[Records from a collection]
+--

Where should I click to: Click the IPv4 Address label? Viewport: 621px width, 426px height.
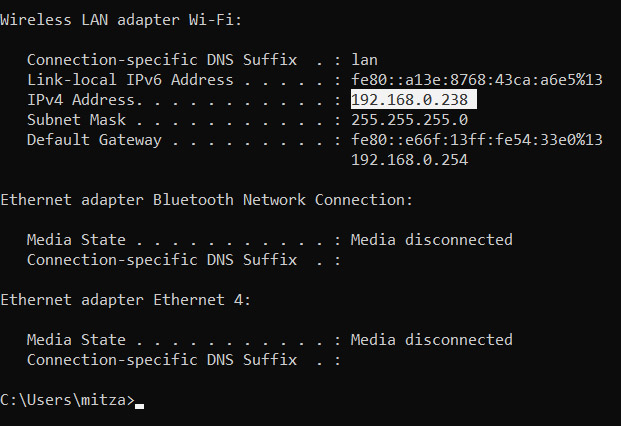pos(85,100)
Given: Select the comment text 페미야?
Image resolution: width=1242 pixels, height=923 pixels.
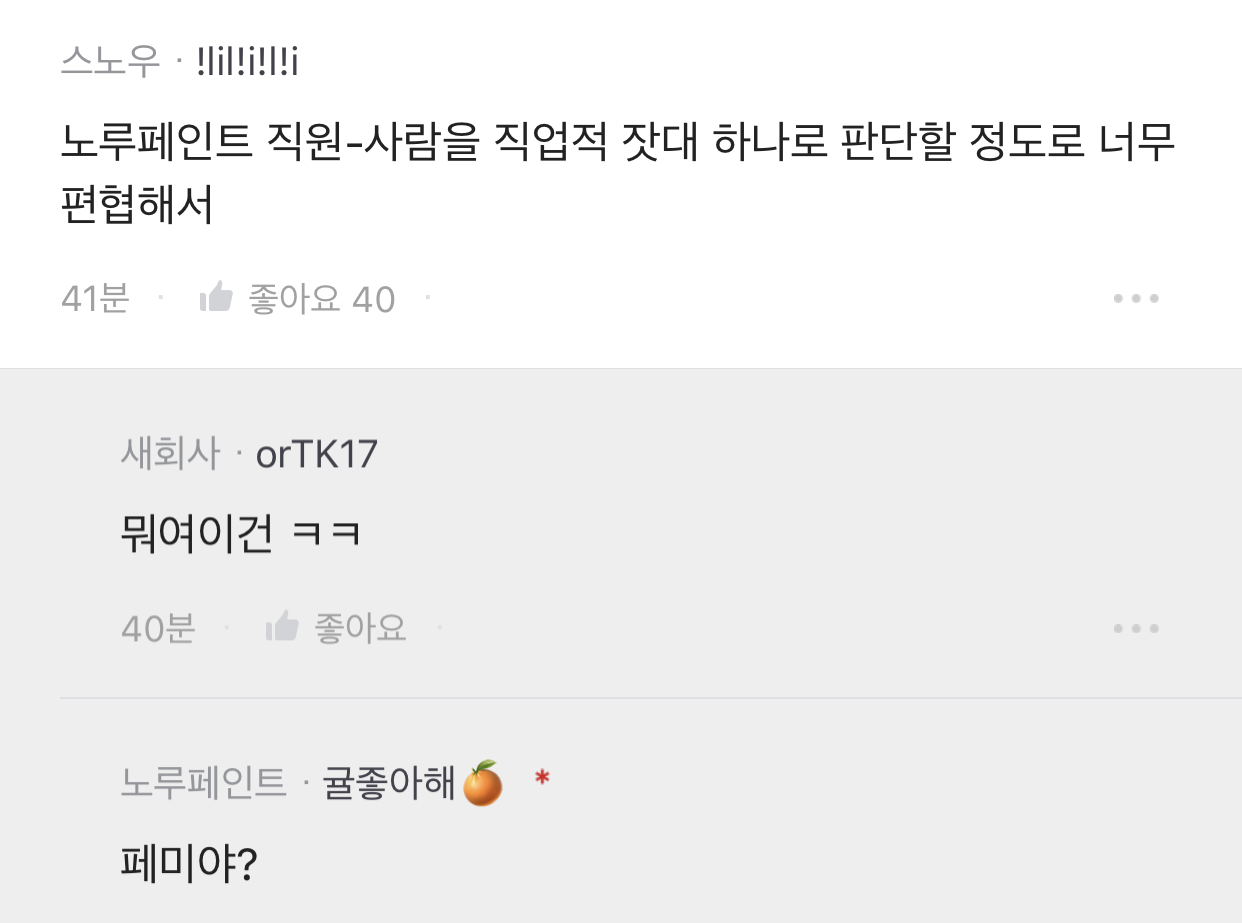Looking at the screenshot, I should [191, 862].
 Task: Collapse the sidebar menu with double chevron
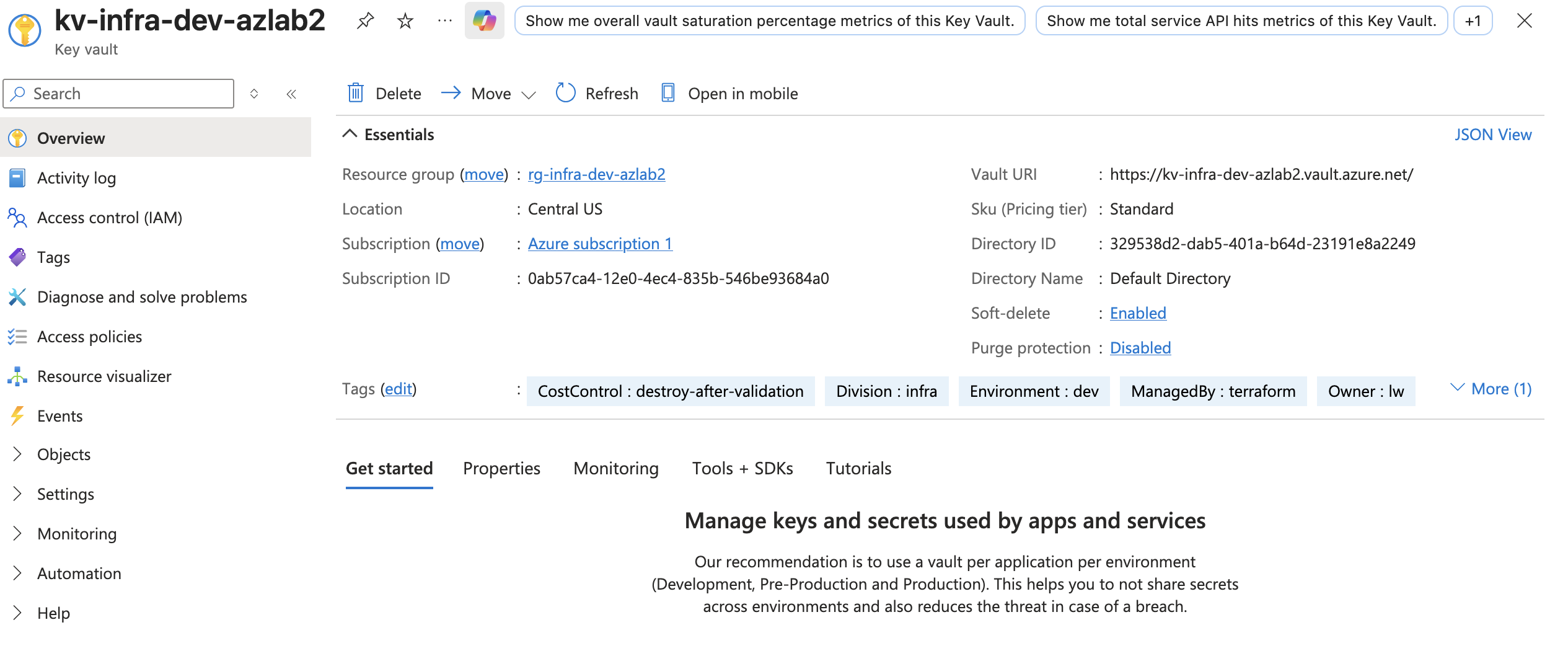(291, 94)
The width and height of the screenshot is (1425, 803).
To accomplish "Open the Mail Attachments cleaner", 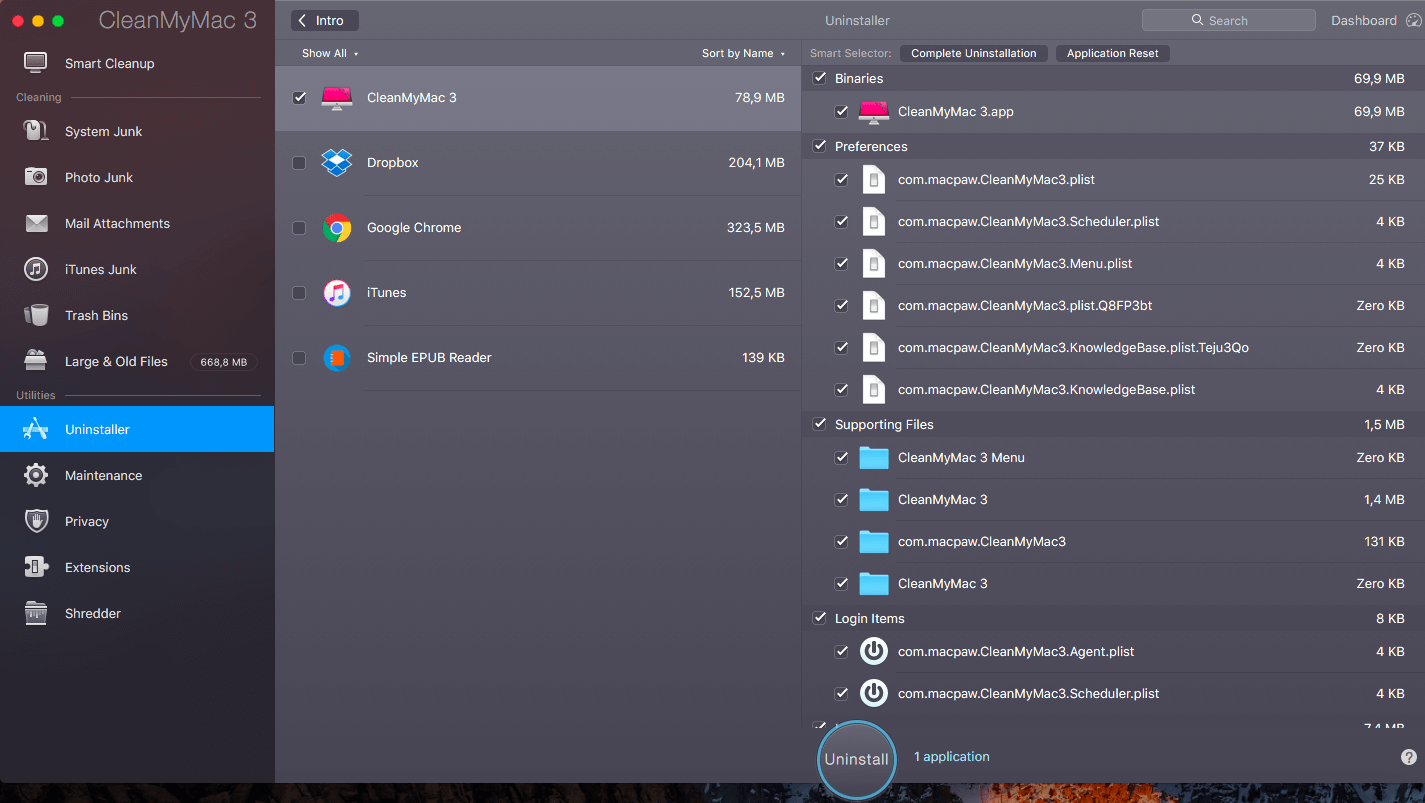I will click(x=117, y=223).
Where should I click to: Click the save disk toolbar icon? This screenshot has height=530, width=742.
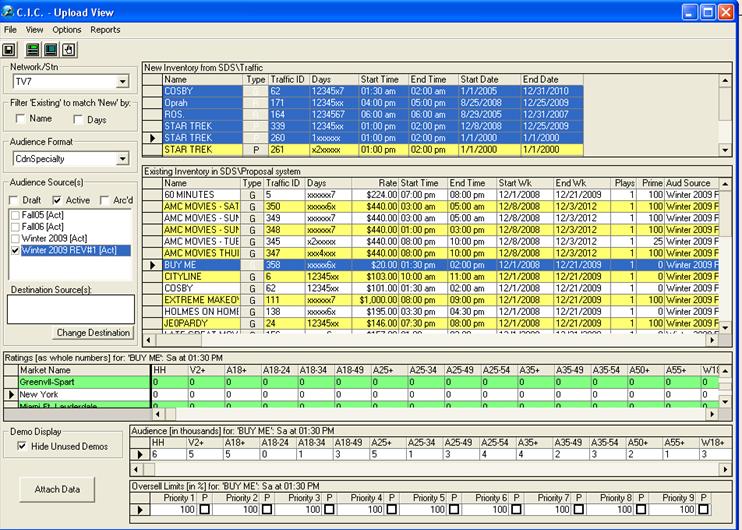(10, 48)
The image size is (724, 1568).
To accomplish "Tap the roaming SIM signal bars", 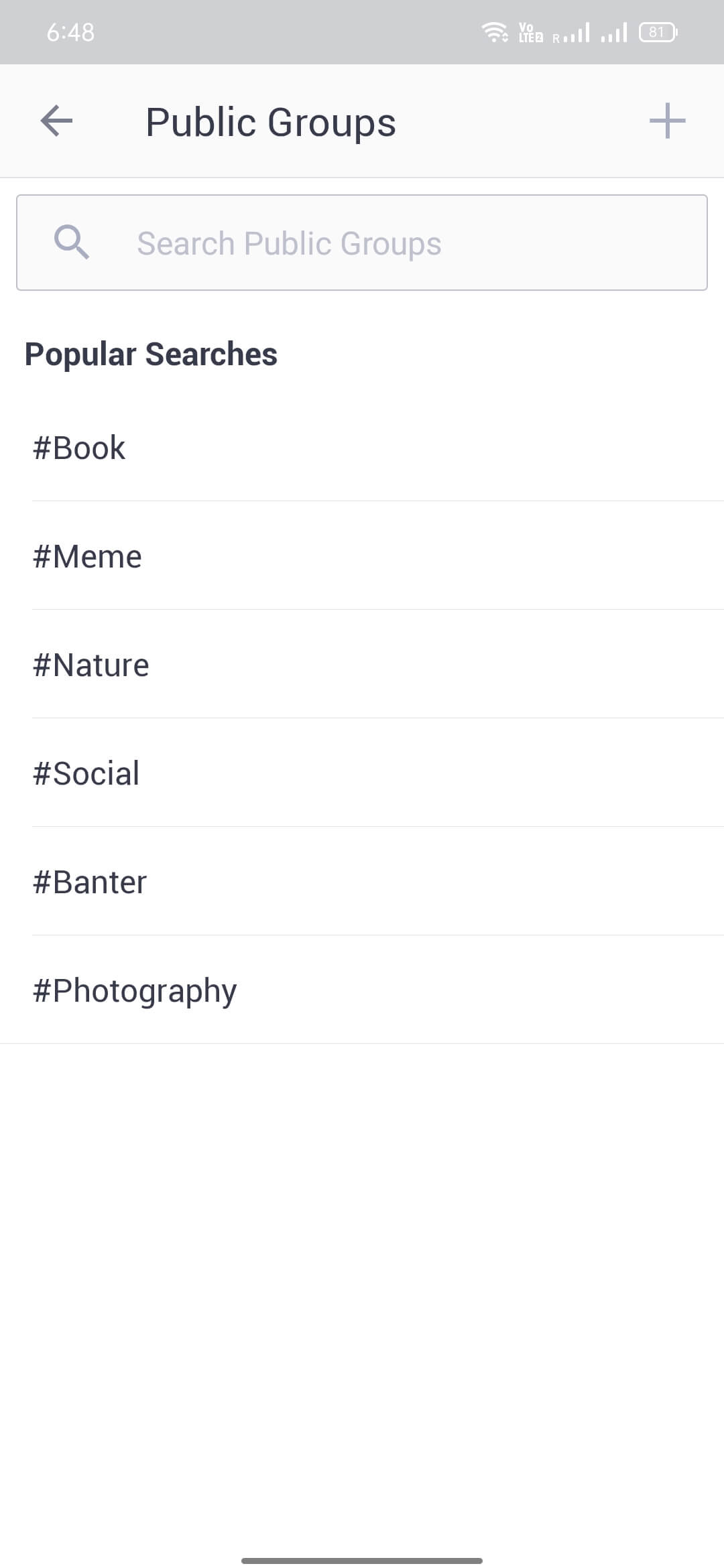I will (577, 32).
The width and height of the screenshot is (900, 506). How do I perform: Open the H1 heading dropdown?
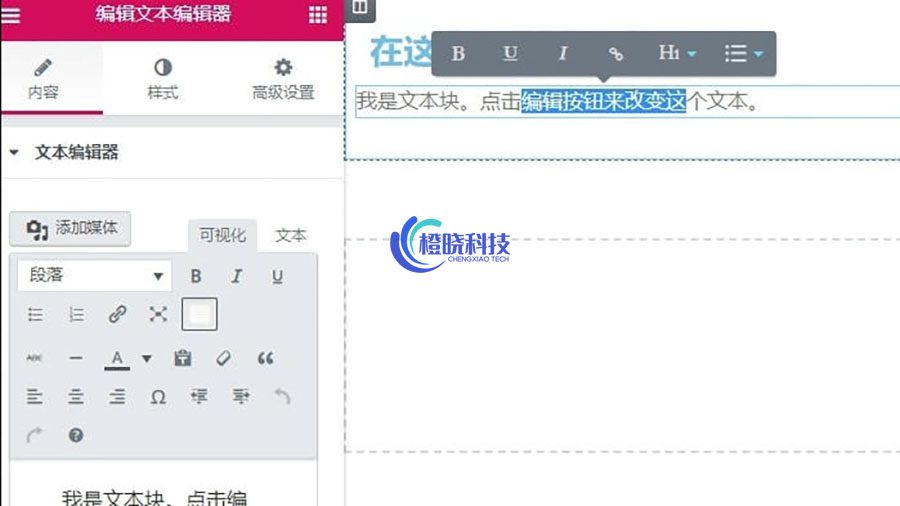pyautogui.click(x=677, y=54)
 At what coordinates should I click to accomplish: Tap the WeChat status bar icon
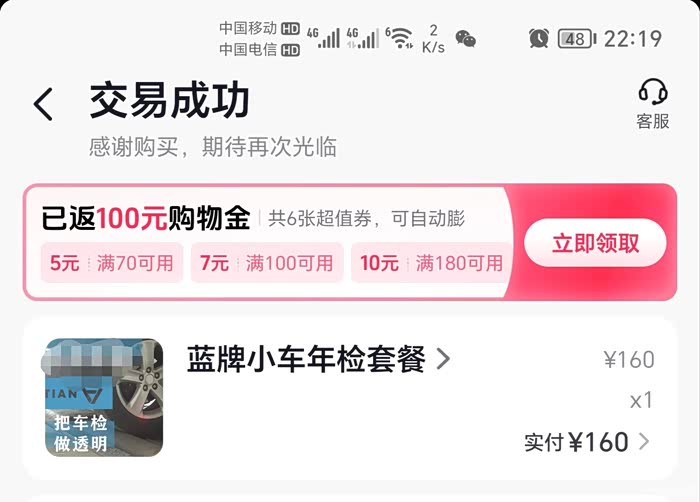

+--

The line containing "The width and height of the screenshot is (1425, 803)." marks where the copy ends; print every line before it from the start of the records, and that line too, but no pictures.

Solution to this problem ->
Where should I click to: Click the IPv4 Address label? Viewport: 621px width, 426px height.
pos(85,100)
Given: Select the comment text 페미야?
Image resolution: width=1242 pixels, height=923 pixels.
Looking at the screenshot, I should [191, 862].
 Task: Collapse the sidebar menu with double chevron
(291, 94)
The width and height of the screenshot is (1425, 803).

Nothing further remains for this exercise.